§ Task to carry out: All lines of the material below that include the string "accomplish" are to be copied.

*** Opening Working data ***

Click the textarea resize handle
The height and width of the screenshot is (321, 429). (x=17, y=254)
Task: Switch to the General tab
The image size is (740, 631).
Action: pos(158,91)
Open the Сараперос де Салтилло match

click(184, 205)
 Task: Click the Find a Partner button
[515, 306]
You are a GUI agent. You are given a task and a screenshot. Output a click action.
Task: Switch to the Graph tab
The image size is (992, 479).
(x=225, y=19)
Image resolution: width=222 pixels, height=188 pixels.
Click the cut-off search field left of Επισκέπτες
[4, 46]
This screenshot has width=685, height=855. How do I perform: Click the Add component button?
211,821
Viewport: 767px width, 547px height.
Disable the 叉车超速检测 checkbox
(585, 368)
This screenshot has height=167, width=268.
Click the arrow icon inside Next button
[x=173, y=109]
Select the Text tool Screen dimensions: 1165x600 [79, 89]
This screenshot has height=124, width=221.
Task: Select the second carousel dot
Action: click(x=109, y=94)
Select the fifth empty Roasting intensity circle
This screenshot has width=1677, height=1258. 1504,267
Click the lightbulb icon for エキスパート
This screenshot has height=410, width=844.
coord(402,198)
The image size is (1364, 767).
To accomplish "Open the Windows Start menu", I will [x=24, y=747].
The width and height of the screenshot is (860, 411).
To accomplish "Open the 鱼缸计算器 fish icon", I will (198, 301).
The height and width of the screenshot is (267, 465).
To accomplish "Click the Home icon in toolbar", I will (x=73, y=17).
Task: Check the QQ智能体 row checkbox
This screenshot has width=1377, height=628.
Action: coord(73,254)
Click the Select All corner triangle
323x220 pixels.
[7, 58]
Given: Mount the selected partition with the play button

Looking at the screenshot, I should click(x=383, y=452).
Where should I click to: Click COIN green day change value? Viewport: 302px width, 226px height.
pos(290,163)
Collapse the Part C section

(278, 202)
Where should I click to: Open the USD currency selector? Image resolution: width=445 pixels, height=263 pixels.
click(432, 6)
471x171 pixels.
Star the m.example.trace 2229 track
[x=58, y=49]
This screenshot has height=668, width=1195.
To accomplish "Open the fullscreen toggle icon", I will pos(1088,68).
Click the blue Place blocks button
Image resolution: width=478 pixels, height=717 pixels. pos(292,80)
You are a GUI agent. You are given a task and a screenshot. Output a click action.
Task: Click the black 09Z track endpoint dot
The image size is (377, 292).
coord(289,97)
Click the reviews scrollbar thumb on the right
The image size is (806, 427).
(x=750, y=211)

*** Closing Working data ***

§ Exercise result:
To accomplish "Open the Windows Start menu", I will [x=24, y=747].
To accomplish "Open the 鱼缸计算器 fish icon", I will (198, 301).
To accomplish "Click the Home icon in toolbar", I will (x=73, y=17).
To accomplish "Open the fullscreen toggle icon", I will pos(1088,68).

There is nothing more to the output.